Around dinner time on November 21, 2000, a nervous nineteen-year-old man knocked on the door of Maria Joel Dias da Costa’s house, located in the backcountry Amazonian town of Vila Rondon. The unknown man asked to see her husband Dezinho, a union leader, but he was out. She invited the visitor to wait, which he did for a while, but then he got up to go. As he was leaving, Dezinho was just arriving home. Seconds later, Maria Joel’s husband was lying dead in a ditch, the life blasted out of him by a .38-caliber revolver.
So runs the centerpiece of Masters of the Lost Land, a compelling and forensically researched piece of investigative reporting by the Spanish journalist Heriberto Araujo. His four-year search to explain the how and why of this cold-blooded murder leaves few stones unturned: 200 face-to-face interviews, 100,000 pages of documentation sourced from a dozen archives and scores of freedom of information requests (the endnotes alone run to sixty-seven pages).
With more than 1,700 murders over the past decade, never has there been a more dangerous time to be an environmental activist. And nowhere is more perilous than Amazonia, as last year’s high-profile killing of the British journalist Dom Phillips and the indigenous campaigner Bruno Pereira illustrated. In that sense, Araujo’s book provides a thorough, yet sadly familiar, chronicle of a death foretold.
The first half takes us up to the moment of the gunman’s appearance at Dezinho’s door. The backstory is one shared by millions of other poor immigrants to the world’s largest rainforest. Attracted by the government-backed slogan “A land without people for people without land,” Maria Joel and her husband headed to Pará state to build a new life. It was the 1980s, and Amazonia was finally opening up for business: new highways, abundant investment and a surplus of opportunities for getting rich quick.

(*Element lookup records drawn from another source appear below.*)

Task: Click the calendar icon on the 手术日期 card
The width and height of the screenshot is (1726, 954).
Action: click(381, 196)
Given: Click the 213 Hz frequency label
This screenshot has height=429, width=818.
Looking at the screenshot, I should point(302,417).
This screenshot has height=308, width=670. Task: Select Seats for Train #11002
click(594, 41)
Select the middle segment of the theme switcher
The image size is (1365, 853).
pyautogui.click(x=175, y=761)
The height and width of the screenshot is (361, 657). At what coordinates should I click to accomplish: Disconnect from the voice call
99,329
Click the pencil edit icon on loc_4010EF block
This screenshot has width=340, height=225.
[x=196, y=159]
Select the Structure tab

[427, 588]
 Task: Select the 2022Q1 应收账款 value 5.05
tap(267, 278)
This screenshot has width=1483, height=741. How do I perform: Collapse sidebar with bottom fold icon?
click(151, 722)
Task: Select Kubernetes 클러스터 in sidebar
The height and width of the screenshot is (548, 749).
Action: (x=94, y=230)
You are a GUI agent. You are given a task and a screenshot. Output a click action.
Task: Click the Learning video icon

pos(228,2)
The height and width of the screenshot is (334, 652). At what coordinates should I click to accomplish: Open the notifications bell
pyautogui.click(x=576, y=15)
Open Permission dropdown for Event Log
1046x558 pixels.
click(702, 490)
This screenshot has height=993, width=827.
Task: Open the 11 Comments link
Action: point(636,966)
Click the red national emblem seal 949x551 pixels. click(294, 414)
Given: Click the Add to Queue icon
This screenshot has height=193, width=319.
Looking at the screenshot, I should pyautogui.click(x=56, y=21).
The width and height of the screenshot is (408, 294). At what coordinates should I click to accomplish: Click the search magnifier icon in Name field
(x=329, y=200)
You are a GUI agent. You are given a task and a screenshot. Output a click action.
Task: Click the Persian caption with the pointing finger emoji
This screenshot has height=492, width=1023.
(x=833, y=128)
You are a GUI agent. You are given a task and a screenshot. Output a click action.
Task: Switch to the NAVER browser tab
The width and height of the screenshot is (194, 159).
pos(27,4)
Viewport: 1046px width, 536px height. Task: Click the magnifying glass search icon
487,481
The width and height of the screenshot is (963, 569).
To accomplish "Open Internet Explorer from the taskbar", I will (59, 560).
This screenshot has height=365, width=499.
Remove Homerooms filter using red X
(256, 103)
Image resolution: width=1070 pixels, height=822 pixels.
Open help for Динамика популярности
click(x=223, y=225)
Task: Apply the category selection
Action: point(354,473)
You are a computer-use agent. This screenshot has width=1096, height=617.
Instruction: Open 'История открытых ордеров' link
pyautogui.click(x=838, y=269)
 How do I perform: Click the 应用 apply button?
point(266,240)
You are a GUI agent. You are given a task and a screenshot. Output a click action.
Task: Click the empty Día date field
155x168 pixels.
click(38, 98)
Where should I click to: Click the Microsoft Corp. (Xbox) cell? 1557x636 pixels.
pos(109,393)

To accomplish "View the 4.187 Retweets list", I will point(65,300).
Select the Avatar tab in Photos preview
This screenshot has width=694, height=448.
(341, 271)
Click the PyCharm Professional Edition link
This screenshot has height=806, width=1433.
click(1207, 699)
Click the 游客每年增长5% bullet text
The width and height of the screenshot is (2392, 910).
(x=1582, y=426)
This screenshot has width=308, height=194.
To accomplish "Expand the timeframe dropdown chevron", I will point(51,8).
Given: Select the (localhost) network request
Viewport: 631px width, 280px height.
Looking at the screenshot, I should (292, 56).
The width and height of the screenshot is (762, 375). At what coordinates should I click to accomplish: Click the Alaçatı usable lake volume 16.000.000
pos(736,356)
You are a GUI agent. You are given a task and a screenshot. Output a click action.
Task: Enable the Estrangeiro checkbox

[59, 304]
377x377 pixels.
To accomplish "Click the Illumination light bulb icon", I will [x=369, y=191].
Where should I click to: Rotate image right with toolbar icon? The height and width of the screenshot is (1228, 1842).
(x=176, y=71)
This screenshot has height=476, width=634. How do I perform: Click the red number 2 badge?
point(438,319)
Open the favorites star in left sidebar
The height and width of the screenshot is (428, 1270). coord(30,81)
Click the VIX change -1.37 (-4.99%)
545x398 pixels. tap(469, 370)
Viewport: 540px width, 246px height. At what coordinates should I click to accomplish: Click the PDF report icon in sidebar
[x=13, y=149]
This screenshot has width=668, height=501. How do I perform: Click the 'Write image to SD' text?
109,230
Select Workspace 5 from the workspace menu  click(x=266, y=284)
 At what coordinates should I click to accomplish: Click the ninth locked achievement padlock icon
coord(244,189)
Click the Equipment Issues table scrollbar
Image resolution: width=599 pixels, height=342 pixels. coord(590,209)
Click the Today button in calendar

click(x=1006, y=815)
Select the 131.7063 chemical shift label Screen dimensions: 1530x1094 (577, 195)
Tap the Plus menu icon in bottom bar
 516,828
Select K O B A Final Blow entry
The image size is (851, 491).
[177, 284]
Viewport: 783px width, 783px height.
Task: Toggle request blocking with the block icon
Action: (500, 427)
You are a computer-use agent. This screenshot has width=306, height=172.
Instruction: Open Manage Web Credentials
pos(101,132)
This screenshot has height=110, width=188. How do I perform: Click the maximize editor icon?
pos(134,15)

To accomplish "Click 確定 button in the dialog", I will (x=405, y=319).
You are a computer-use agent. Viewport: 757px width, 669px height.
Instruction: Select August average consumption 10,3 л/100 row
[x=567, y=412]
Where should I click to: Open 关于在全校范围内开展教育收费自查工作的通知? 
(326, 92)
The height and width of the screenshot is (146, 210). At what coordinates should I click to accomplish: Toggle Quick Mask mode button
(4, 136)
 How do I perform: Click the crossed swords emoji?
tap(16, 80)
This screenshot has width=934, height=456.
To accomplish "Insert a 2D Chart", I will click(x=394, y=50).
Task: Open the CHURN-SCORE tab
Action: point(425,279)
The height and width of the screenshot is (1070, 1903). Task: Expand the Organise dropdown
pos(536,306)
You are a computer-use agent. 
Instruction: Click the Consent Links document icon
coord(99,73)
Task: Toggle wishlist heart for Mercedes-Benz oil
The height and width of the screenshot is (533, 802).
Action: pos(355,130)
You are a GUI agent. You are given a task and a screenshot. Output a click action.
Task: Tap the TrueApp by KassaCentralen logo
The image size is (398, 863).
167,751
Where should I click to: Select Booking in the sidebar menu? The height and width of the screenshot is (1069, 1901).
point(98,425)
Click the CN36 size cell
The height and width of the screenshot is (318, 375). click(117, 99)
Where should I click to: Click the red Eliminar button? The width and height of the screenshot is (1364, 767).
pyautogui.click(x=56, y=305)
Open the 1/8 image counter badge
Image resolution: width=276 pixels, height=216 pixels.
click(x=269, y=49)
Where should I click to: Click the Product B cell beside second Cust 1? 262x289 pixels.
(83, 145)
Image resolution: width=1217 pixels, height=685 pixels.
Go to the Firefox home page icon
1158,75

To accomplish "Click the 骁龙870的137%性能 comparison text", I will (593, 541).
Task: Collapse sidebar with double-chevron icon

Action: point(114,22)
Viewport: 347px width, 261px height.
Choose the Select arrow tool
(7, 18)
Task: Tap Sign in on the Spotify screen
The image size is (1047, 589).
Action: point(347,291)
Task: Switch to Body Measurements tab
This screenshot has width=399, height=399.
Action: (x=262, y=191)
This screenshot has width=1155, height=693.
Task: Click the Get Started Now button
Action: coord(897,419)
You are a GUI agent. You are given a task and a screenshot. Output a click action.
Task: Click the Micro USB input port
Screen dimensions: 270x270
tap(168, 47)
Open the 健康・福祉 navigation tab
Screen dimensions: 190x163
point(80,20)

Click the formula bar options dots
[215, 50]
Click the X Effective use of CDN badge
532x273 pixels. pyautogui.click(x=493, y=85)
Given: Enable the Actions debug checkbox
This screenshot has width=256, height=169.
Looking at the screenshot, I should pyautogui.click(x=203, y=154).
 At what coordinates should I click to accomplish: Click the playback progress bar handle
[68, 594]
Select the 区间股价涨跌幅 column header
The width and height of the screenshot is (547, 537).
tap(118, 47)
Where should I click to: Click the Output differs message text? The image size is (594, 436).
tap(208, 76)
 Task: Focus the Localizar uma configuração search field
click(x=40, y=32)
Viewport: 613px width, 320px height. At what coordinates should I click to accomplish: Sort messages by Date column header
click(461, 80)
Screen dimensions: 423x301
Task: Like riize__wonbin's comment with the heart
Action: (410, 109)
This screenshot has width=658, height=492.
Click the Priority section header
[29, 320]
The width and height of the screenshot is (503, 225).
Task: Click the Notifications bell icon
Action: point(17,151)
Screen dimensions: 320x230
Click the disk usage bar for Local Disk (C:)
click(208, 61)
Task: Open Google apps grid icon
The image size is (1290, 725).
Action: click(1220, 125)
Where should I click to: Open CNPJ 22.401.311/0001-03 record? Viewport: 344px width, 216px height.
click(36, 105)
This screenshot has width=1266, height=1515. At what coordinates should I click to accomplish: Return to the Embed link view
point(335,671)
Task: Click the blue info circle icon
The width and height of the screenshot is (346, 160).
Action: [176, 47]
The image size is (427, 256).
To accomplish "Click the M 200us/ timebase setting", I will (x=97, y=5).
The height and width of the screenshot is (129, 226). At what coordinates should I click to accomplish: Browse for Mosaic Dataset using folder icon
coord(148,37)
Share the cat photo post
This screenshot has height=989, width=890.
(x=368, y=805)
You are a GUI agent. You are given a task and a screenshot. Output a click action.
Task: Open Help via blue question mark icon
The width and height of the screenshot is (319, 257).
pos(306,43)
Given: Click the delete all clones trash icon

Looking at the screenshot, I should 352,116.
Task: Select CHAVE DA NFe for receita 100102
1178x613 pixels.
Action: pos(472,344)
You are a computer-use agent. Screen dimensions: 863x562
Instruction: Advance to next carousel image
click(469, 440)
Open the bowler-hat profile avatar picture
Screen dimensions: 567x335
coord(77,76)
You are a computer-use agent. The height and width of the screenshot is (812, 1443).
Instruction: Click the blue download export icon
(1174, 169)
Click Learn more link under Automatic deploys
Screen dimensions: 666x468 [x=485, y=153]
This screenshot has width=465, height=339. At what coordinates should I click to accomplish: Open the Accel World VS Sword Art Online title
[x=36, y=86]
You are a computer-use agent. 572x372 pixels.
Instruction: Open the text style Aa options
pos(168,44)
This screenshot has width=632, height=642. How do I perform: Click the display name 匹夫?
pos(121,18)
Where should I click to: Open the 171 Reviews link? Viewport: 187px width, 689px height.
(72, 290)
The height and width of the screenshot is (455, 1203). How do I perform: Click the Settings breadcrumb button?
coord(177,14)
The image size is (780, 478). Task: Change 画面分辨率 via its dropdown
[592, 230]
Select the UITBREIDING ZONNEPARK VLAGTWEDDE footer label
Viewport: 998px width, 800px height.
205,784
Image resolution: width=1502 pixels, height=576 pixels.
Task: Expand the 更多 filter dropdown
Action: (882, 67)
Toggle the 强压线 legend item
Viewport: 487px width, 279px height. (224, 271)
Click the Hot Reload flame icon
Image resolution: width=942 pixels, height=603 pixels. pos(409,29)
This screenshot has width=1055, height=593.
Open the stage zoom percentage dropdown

The only snag was the promise of land. There was none. Large landowners had already bought up whatever was going spare. What they couldn’t buy, they stole. As Araujo documents at length, land-grabbing — known as grilagem — reaches astronomic levels in Amazonia. Land certificates are forged, legal documents destroyed and, when necessary, owners are “removed.” An early chapter describes the fate of two homesteaders who tried resisting: it is entitled “The Chainsaw Murder.” Like thousands of other bright-eyed settlers, the newly married couple were compelled to shelve their dreams of El Dorado and take whatever jobs they could find. In Dezinho’s case that meant opening “skid trails” in the virgin jungle so that logging trucks could get busy deforesting.
It was dangerous work. The same lawlessness that facilitated the building of vast private fiefdoms also resulted in slave-like working conditions. Lured by false promises, work-hungry immigrants would find themselves confined to remote farms with little pay and constant threats of violence. In a rare tale of escape, Araujo recounts the case of two workhands who fled incarceration on a farm near Vila Rondon in the early 1990s after the discovery of charred human remains. So common had such allegations become that the region’s head of security was initially ‘not that enthusiastic’ about investigating.
Where Araujo’s story takes an unexpected turn is the refusal of his chosen protagonists to back down. Inspired in part by the rhetoric of one Luiz Inácio Lula da Silva — then the firebrand leader of the opposition Workers Party, now Brazil’s president for a second time — Dezinho threw himself into the local rural workers’ union. In his new role as a grassroots activist he helped hundreds of fellow disenfranchised poor to occupy local farms that had been acquired under dubious legal circumstances. From that moment his card was marked.
The second half of the book deals with the fallout from his assassination. There are more twists and turns than a Hollywood spy thriller, from bent cops and faceless assassins (pistoleros) to slimy defense lawyers and election-rigging mayors. Behind it, allegedly, lay a criminal syndicate of all-powerful landowners, the kingpin of whom was a convicted killer who also happened to be the ex-president of the region’s influential agribusiness association. In equally filmic style, the book provides a heroine — the widowed Maria Joel, whose pursuit of justice is the one chink of light in this whole bleak saga.
Despite a lively writing style, Masters of the Lost Land is not an easy read. Aside from its grisly content, Araujo’s painstaking research often takes him down rabbit holes that feel tangential to the story. The minutiae of small-town politics and trial processes (conviction, appeal, re-conviction, re-appeal) begin to weigh heavily. Are they necessary? Not if Araujo wants a bestselling page-turner. But in meticulously recreating a world in which primeval forests burn and rural activists die with hardly anyone turning a hair, he is showing us in unvarnished terms how day-to-day injustice works. The result is a devastating dissection of impunity in practice — and the efforts of a brave few to fight back.